2. Claro que a burguesia continua no seu alegado reduto, isto é, o estado lamentável em que nos encontramos, alheada da revolução anarco-comunalista que se avizinha.
3. Anarquizar não é sinónimo de desordem pública, mas tão-somente fundamentar o anarquismo como doutrina destruidora da autoridade subjacente.
4. Sem dúvida que a profusão de temas anarquistas no Google não invalida o "CECIM - Cooperativismo Monárquico" pelo que o estigma de "Aviso de conteúdo sensível" que o antecede torna-se pouco razoável.
5. "Palavra de Ordem: Sacrificar tudo a deus, e o que não sacrificaram a deus sacrificaram pelos vindouros, os quais sacrificaram tudo a deus, e o que não sacrificaram a deus sacrificaram pelos vindouros os quais sacrificaram tudo a deus e, que não sacrificaram a deus sacrificaram pelos vindouros os quais, e assim sucessivamente.
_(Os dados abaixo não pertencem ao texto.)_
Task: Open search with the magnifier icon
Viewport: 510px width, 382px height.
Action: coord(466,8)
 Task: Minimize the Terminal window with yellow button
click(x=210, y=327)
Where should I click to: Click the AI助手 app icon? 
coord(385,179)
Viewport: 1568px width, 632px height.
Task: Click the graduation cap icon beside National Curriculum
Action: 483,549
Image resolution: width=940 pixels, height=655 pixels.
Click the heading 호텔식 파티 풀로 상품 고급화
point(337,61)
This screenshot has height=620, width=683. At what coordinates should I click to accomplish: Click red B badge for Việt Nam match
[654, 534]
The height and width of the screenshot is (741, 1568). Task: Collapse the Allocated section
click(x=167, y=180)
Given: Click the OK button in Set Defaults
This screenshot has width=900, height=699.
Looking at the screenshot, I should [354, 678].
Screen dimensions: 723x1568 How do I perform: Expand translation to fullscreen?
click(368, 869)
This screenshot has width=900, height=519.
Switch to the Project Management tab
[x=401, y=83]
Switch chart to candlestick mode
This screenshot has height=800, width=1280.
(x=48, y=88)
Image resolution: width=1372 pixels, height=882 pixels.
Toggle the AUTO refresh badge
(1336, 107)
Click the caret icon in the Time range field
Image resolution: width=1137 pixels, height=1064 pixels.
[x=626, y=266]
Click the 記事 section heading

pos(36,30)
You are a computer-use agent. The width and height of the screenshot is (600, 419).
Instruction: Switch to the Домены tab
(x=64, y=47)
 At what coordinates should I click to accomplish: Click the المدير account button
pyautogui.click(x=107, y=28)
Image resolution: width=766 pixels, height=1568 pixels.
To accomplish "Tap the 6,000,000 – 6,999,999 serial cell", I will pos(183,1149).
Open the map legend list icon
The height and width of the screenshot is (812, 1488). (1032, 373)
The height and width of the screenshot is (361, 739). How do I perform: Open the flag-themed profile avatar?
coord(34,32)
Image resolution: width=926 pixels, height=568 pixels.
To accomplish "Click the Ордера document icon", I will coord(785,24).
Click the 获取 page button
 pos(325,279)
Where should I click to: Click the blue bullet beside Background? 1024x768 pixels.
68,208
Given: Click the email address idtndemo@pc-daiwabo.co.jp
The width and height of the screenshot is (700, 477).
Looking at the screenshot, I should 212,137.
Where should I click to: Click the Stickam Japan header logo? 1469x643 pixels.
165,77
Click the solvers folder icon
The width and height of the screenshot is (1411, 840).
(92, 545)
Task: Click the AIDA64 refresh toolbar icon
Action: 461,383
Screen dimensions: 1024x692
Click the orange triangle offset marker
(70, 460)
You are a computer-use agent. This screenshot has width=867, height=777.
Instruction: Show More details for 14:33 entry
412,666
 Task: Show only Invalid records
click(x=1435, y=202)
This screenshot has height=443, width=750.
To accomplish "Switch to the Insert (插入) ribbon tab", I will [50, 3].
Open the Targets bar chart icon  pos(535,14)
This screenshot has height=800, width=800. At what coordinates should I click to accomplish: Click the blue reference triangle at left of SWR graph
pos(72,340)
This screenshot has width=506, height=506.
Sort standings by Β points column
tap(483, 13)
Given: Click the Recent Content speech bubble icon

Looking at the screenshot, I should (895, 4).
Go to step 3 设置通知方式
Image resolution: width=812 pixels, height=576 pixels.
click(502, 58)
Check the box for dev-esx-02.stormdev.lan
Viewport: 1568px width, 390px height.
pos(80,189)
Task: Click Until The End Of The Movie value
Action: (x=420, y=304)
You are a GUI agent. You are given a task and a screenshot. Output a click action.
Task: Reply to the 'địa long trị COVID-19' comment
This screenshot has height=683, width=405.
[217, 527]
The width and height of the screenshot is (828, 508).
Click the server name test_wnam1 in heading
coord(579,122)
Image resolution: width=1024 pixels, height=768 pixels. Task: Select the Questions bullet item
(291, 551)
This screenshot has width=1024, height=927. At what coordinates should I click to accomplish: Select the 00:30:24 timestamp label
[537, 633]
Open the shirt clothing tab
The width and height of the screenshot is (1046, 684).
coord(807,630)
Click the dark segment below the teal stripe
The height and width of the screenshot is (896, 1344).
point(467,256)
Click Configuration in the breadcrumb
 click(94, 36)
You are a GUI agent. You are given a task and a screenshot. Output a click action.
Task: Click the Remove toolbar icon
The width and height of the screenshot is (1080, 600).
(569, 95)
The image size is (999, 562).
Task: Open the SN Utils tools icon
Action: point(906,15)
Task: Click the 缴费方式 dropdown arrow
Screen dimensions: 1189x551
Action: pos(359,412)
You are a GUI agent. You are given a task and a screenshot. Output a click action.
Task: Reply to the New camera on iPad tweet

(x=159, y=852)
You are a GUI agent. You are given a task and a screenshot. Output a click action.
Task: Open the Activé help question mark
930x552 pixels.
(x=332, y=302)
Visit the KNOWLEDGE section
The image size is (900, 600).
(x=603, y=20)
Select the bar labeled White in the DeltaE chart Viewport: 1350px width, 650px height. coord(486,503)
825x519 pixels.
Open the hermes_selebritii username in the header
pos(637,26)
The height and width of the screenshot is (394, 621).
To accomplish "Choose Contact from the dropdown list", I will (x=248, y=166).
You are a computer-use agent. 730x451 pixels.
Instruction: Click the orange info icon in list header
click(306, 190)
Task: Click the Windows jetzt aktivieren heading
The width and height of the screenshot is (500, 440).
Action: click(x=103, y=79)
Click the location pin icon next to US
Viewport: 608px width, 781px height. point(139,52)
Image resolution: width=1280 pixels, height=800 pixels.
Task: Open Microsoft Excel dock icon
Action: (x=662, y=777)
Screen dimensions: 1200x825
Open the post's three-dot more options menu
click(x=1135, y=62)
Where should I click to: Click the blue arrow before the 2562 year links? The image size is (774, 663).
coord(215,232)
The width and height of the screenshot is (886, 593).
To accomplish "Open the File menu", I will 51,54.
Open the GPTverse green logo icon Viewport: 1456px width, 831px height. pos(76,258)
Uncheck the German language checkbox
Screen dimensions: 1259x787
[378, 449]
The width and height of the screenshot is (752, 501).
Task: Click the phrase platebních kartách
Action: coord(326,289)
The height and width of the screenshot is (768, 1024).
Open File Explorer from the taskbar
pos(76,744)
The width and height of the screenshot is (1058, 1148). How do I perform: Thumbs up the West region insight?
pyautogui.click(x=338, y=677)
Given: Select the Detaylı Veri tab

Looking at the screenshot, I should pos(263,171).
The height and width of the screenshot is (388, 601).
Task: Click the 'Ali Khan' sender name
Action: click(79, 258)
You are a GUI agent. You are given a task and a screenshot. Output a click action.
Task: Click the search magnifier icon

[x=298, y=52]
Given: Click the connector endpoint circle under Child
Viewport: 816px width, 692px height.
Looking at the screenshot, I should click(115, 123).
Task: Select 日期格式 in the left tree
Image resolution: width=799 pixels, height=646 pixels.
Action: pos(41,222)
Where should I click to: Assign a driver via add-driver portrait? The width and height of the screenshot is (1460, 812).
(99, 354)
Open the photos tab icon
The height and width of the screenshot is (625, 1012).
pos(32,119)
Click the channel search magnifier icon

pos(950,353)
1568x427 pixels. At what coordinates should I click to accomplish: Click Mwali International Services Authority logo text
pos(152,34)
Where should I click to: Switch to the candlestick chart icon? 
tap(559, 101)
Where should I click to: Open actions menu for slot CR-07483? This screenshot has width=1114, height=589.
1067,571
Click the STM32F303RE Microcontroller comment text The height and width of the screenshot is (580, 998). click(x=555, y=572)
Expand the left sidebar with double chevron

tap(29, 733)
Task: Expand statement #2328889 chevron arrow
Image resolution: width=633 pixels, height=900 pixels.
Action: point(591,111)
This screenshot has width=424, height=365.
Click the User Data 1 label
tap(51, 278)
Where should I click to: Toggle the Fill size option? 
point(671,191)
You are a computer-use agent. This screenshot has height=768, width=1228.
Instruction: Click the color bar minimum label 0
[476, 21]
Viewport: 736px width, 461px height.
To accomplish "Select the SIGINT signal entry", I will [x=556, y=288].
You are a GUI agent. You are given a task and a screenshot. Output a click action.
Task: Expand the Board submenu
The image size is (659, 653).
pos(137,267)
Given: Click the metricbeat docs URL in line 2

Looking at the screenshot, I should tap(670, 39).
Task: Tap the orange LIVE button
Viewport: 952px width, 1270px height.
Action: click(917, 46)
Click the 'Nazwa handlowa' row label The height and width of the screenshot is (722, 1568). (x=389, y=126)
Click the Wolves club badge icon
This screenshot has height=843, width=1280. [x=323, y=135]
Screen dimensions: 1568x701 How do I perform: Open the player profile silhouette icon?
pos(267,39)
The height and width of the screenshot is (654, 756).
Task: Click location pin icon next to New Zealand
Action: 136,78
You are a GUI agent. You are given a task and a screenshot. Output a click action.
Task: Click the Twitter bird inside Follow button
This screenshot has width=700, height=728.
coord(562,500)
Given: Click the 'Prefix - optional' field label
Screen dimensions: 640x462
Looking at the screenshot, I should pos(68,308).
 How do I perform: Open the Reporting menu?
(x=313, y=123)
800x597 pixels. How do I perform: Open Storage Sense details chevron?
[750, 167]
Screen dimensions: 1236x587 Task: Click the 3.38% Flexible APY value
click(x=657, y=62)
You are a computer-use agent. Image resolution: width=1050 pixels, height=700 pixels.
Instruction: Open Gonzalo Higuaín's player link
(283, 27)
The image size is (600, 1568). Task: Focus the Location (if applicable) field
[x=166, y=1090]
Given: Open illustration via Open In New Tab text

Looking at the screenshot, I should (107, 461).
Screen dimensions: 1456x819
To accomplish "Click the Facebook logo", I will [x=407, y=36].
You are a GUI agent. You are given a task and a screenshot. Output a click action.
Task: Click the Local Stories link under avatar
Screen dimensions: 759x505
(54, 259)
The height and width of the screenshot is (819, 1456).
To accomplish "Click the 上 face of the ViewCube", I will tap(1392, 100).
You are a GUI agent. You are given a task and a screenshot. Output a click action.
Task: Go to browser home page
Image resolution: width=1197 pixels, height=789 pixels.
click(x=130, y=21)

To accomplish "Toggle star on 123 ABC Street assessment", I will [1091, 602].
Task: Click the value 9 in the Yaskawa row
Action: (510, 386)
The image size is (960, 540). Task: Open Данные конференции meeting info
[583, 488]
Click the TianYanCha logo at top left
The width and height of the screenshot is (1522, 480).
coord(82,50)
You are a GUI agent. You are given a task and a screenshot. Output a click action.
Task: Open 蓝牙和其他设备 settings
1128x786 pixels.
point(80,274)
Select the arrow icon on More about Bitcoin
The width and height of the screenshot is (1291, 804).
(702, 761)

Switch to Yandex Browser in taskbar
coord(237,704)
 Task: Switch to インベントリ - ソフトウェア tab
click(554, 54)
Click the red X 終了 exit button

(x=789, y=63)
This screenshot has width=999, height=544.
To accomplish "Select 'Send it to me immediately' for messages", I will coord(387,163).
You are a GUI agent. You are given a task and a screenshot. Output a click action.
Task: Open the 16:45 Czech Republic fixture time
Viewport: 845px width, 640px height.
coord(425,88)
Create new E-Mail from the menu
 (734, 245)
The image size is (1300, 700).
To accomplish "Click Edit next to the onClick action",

Para os vindouros não, para deus talvez tenha valido a pena". Alberto Pimente dixit.
6. Certo é que a liberdade do homem agir por seu livre arbítrio, procurando na cooperação um equilíbrio estável, difere do pensamento revolucionário piramidal, exigindo este reformas políticas morais e sociais de cariz soviético.
7. Obviamente que a administração pública e a produção industrial, ambas electrónicas, libertarão o homem do trabalho penoso, merecendo este uma subsistência universal, i.e., adequada às suas necessidades essenciais, bem como à tomada de decisões relativas à sua pessoa.